**SET TASKS**
[A] In the post about housebreaking an older small dog, at what age did Leroy's bell training start?
[B] Continue the post about housebreaking an older small dog from the point where it ends.

# Housebreaking older (small) dog



## tokipoke (Sep 3, 2011)

I was going to post this about housebreaking my Havanese (Louis, he is 2 years old) in the "Other Animals" thread, but I felt housebreaking is universal with dogs so posted it here.

*I finally bell trained him to ring the bell when he has to go.
*
I trained Leroy (standard poodle) starting at 12 weeks. Before opening the door, I'd ring the bells in his face or get him to nudge the bells with his nose. Opened door, when he peed (used a cue word like "go potty"), gave him a treat. Sounded really excited. I just kept doing this till one day, maybe 2 weeks later, he magically picked up the fact he needed to ring the bell when he had to pee. This fast turnaround happens with puppies and very intelligent breeds. This was the "easy" version, the dog just "gets" it.

I tried the easy version with Louis. For 3 months I'd ring the bell before opening the door. Obviously he didn't understand cause he would pee on the carpet when I wasn't paying attention.

So I had to increase the intensity of training. I tried luring him with a treat towards the hanging bells. He didn't get it. So I broke it down into steps:

*Step 1*: target the bells. I held the bells near him. The bells had peanut butter smeared on it. I had a higher value treat in my hand. When he made a move to sniff the bells, he got a treat. Eventually he'd lick the bells and he got a treat. He learned if he kept touching the bells with a nose = treat.

*Step 2*: move the bells a little further away. Repeat step 1.

*Step 3*: hang the bells on the door. Repeat step one. He should be used to walking up to the bells on the door and hitting with his nose.

*Step 4*: when he hits the bells that are hanging on the door, open the door and throw a treat outside. Keep doing this so that he understands that now ringing the bell = open door outside = treat

*Step 5*: repeat Step 4 but move further away from the door. He should get used to walking up to the bells at greater distances away from you and the door. I did this till I was sitting in the living room and he was alerting me. It's important not to cue the dog to ring the bells. He needs to do this independent from you. So I ignored my dog till he hit the bells. Open the door, walk out, give a treat.

**PROVIDED DATA**
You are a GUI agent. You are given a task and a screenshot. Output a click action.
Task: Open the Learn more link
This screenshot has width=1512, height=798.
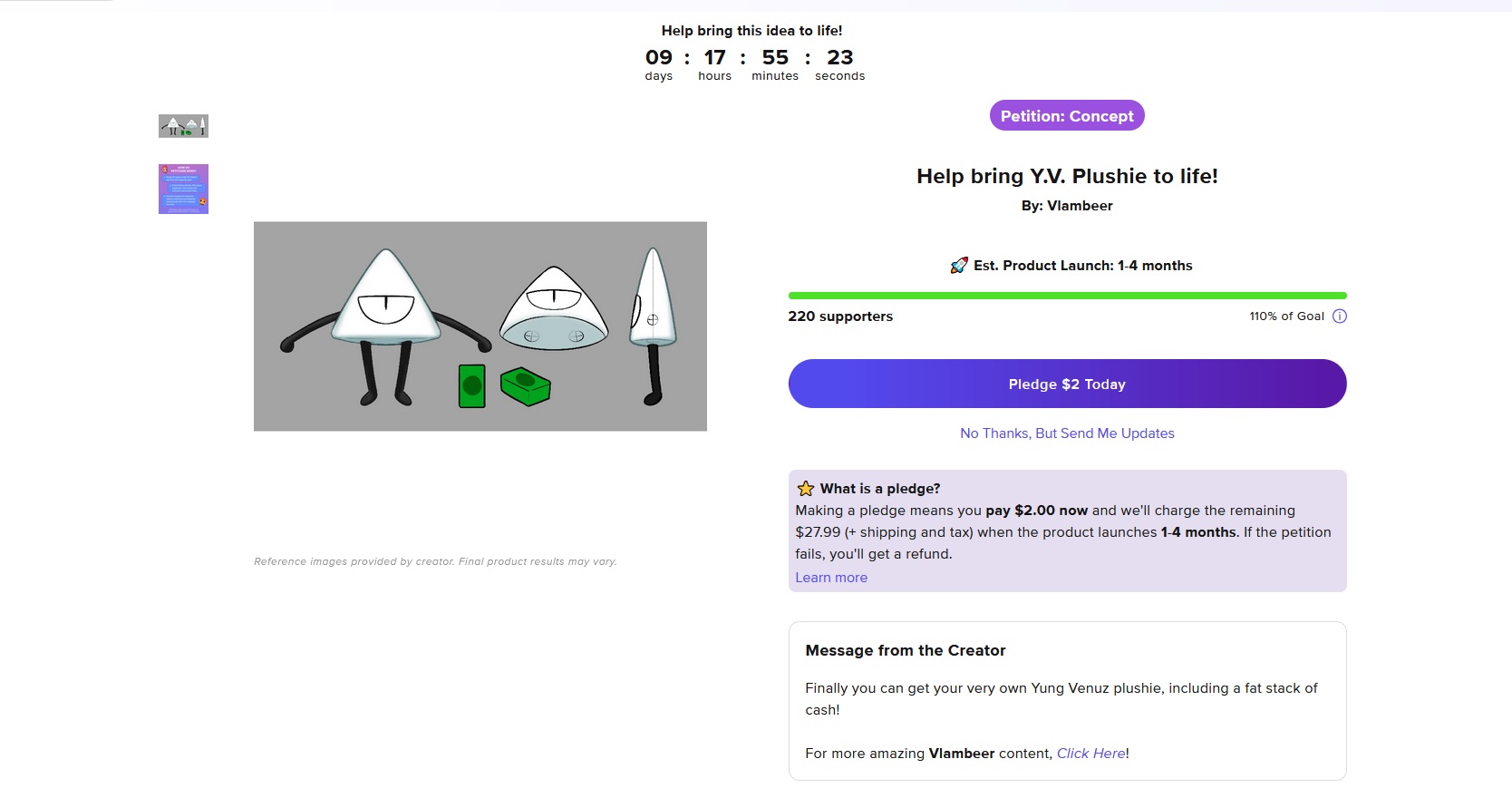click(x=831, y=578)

**PER-TASK OUTPUTS**
[A] 12 weeks.

[B]
*Step 6*: it gets tricky here cause after successfully completely Step 5, the dog will keep ringing the bells just for the treat. I let Louis keep ringing the bells every minute to reinforce the fact the door opens and he gets a treat outside, but you want to phase this out. Now bell ringing = open door to outside + peeing/pooping = treat. To set my dog up for success, I only allowed him to ring the bells when I KNEW he had to pee. So I had to crate him or leash him to me cause all he wanted to do was ring those dang bells. The first time he was confused when he didn't get the treat right away outside. I guided him with the cue word "go potty" (he already knows that command), and he peed right away and got the treat!

So far we are practicing Step 6. Instead of shuffling him outside immediately after eating, sleeping, playing, I let him tell me he has to go out with the bells. Of course I still have to watch him to see if he'll ring the bells cause you want to react immediately to his cue. He still sniffs the carpet like he wants to pee inside, but he knows I'm watching so he rings the bells instead.

*Step 7* will be him ringing the bells on his own when I'm not watching or in a different room.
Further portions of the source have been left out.